Running Hot and Cold for Mixed Methods: Jargon, Jongar, and Code

Jargon is the name we give to big labels placed on little ideas. What should we call little labels placed on big ideas? Jongar, of course.

A good example of jongar in evaluation is the term mixed methods. I run hot and cold for mixed methods. I praise them in one breath and question them in the next, confusing those around me.

Why? Because mixed methods is jongar.

Recently, I received a number of comments through LinkedIn about my last post. A bewildered reader asked how I could write that almost every evaluation can claim to use a mixed-methods approach. It’s true, I believe that almost every evaluation can claim to be a mixed-methods evaluation, but I don’t believe that many—perhaps most—should.

Why? Because mixed methods is also jargon.

Confused? So were Abbas Tashakkori and John Creswell. In 2007, they put together a very nice editorial for the first issue of the Journal of Mixed Methods Research. In it, they discussed the difficulty they faced as editors who needed to define the term mixed methods.

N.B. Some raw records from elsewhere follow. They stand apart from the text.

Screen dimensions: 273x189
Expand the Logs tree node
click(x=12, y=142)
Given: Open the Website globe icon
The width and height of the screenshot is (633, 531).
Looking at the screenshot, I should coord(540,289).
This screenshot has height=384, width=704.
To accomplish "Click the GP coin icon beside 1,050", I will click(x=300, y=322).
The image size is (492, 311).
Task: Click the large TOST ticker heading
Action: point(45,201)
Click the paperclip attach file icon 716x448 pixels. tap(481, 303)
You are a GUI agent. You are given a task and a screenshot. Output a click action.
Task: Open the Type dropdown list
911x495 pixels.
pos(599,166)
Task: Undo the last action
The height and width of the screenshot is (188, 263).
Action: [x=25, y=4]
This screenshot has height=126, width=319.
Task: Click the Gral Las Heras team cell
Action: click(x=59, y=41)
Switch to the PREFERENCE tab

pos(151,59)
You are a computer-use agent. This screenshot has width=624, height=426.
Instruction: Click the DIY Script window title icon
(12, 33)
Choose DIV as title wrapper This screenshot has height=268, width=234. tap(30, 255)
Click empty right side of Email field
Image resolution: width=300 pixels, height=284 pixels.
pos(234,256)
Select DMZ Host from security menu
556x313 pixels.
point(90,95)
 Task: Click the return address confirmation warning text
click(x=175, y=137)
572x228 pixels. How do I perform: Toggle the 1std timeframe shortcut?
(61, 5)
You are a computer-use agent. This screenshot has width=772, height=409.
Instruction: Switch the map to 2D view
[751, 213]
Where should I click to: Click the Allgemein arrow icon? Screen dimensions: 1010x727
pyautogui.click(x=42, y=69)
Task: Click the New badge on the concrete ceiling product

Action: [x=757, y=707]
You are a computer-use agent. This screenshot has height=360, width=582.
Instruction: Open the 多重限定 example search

They wrote:

…we found it necessary to distinguish between mixed methods as a collection and analysis of two types of data (qualitative and quantitative) and mixed methods as the integration of two approaches to research (quantitative and qualitative).

By the first definition, mixed methods is jargon—almost every evaluation uses more than one type of data, so the definition attaches a special label to a trivial idea. This is the view that I expressed in my previous post.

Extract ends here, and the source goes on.